Questi cristiani ortodossi – e non dimentichiamo che la gerarchia della chiesa greca si era espressa pacatamente a favore del sì al referendum – si appellano innanzitutto a quanti condividono la loro fede ricordando che “nello spirito della cooperazione tra cristiani proprio del nostro tempo, le chiese hanno contribuito allo sviluppo e al consolidamento di un più ampio spirito ecumenico di riconciliazione e collaborazione, estremamente necessario e significativo sia per l’Europa che per il mondo. Questo spirito si è rivelato particolarmente necessario in tempi cruciali, come il secondo dopoguerra e il sorgere del clima di divisione della guerra fredda tra oriente e occidente. Da allora le chiese hanno lavorato per sostenere un progressivo e a volte persino radicale approccio spirituale cristiano nell’affrontare tematiche sociali, politiche, economiche e ambientali”. Credo che in questo nuovo millennio e in questi ultimi decenni le chiese cristiane e le loro autorità – si pensi, per esempio, a due figure come papa Francesco e il patriarca Bartholomeos – non solo abbiano assecondato il cammino verso la pace, la giustizia e la cura per la terra, ma se ne siano fatti promotori, intraprendendo come precursori piste inesplorate alla ricerca della migliore convivenza pacifica possibile, memori delle ricchezze etiche e spirituali del passato, attenti ai bisogni degli uomini e delle donne di oggi e solleciti verso il bene delle generazioni future, cui dobbiamo restituire il patrimonio ricevuto in eredità e divenuto il vero debito contratto con loro: un pianeta vivibile e fecondo.

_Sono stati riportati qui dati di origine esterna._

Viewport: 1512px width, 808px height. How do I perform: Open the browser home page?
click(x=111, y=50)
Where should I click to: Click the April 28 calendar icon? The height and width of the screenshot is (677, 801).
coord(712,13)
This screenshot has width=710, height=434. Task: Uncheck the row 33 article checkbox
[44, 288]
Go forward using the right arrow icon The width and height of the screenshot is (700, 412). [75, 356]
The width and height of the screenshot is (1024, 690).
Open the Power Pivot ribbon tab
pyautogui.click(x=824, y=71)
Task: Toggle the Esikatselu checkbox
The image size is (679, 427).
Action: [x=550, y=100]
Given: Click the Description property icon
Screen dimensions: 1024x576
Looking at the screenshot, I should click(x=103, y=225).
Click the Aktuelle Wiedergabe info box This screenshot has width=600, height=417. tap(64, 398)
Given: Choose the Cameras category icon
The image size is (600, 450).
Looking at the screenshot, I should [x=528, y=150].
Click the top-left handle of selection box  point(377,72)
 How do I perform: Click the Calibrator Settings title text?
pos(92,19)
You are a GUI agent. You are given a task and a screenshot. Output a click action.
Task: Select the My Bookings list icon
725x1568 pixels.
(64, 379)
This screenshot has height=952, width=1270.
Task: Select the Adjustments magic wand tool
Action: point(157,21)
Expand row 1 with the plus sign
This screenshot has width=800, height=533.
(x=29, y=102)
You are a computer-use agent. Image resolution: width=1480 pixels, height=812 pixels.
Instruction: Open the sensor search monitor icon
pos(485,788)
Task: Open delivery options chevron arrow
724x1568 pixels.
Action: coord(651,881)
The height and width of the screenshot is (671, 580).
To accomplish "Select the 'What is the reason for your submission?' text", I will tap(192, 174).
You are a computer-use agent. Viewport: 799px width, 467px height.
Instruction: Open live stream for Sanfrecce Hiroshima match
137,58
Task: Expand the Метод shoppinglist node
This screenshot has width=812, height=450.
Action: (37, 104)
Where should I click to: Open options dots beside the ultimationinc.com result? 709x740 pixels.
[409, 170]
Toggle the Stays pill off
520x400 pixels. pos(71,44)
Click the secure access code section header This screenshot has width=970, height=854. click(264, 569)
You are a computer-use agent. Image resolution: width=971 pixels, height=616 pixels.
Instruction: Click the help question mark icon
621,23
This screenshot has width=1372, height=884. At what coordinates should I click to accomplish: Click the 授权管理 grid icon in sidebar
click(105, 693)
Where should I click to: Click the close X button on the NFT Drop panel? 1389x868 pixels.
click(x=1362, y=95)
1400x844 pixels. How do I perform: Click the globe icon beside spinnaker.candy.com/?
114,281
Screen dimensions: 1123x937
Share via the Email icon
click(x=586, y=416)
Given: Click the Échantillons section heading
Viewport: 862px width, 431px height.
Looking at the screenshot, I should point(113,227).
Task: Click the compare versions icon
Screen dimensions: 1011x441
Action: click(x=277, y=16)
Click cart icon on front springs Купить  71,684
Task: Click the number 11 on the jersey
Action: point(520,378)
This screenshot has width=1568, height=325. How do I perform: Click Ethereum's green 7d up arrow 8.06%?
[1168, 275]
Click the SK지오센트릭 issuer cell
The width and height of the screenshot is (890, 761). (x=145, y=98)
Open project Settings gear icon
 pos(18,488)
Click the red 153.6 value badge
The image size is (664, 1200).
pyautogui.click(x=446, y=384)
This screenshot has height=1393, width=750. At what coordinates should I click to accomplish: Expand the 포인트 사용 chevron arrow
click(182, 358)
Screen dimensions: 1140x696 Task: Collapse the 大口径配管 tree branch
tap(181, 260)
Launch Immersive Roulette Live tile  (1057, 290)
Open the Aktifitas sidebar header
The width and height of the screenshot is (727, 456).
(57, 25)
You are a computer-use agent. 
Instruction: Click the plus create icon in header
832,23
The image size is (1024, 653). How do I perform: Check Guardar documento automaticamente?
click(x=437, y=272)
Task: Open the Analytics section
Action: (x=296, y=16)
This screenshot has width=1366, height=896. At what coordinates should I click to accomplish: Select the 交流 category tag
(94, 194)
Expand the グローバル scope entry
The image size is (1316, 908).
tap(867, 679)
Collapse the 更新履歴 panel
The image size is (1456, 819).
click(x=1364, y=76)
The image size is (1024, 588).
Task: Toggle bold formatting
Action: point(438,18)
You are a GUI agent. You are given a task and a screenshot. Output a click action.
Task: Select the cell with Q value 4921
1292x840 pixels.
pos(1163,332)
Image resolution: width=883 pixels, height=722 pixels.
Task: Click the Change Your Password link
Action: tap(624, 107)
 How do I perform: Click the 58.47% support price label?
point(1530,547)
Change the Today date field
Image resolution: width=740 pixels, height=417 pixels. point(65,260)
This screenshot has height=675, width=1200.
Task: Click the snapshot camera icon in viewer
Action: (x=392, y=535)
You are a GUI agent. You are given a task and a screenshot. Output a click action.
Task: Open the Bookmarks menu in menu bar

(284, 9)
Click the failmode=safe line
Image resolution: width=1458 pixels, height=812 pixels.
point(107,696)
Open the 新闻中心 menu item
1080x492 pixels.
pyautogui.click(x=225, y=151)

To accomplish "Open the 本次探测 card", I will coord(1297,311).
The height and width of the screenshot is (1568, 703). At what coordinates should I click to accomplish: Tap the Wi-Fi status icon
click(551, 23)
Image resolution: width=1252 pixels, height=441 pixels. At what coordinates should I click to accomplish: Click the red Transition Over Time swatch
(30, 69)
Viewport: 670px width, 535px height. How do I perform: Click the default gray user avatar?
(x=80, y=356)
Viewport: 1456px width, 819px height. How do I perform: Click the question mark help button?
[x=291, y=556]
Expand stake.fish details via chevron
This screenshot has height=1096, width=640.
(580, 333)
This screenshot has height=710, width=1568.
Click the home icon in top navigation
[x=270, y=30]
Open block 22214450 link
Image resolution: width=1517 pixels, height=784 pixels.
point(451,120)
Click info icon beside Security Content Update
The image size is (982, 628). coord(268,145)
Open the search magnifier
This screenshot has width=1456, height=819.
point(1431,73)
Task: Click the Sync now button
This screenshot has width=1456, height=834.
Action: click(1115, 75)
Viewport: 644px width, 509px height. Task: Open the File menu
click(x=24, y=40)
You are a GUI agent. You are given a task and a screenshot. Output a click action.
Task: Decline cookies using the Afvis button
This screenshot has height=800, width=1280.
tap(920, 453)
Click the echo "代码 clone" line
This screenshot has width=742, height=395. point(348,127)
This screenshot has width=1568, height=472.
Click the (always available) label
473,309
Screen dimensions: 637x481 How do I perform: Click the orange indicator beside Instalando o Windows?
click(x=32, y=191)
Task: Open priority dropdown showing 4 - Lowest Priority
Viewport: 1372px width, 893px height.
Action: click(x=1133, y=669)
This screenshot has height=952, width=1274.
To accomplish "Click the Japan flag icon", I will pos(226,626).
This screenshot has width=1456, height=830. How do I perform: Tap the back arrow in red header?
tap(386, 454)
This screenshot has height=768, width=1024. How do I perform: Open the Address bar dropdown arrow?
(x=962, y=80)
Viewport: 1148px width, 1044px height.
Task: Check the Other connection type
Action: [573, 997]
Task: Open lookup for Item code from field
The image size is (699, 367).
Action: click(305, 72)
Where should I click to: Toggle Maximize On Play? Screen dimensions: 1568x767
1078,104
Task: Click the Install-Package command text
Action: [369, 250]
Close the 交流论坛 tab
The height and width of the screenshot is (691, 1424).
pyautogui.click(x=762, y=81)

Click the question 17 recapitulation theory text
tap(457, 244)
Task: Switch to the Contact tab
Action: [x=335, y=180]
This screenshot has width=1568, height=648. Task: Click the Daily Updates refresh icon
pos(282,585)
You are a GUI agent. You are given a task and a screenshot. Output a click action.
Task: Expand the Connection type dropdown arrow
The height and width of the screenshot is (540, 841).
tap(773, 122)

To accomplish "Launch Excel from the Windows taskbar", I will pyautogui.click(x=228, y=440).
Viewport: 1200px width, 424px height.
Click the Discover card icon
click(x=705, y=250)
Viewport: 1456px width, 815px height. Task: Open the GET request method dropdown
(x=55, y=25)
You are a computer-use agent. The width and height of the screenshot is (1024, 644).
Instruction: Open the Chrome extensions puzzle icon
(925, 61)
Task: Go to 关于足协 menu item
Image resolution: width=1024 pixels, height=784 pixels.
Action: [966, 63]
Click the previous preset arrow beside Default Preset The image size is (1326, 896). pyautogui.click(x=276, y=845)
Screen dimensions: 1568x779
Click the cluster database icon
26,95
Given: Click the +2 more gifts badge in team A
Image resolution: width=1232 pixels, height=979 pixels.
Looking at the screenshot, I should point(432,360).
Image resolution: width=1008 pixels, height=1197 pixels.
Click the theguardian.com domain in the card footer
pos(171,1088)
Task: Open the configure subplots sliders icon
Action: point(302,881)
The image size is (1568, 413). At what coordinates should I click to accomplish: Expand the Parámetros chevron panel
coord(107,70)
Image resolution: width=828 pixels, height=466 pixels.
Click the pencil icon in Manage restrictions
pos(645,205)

In questo senso credo di non essere solo, dentro e fuori la chiesa, in Grecia come in Europa, a sentire come proprie le parole dei firmatari dell’appello: “tutti noi riconosciamo che la posizione della Grecia rimane all’interno della famiglia europea, convinzione condivisa dalla stragrande maggioranza dei cittadini greci. Chiediamo azioni che possano assicurare l’identità europea del nostro paese basata sui principi di democrazia, solidarietà, giustizia sociale, dignità, rispetto reciproco e incremento dei principi europei. Sulla base delle pietre angolari dell’unità, della cooperazione e del comune progresso dei popoli europei, vi invitiamo a lavorare insieme per salvaguardare questi valori, perché in essi riconosciamo gli elementi fondativi della comune eredità culturale, religiosa e umanistica dell’Europa. Questa eredità dev’essere conservata a ogni costo contro i poteri che mettono a serio rischio il nostro comune cammino pacifico, poteri che impongono la deificazione del mercato e mirano a ridar vita a tristi stagioni della storia del nostro continente”.

Sì, dipende anche da noi, da ciascuno di noi che quel “giusto no” pronunciato dal popolo greco sia il primo passo di un convinto e corale sì al bene presente e futuro della comune casa europea.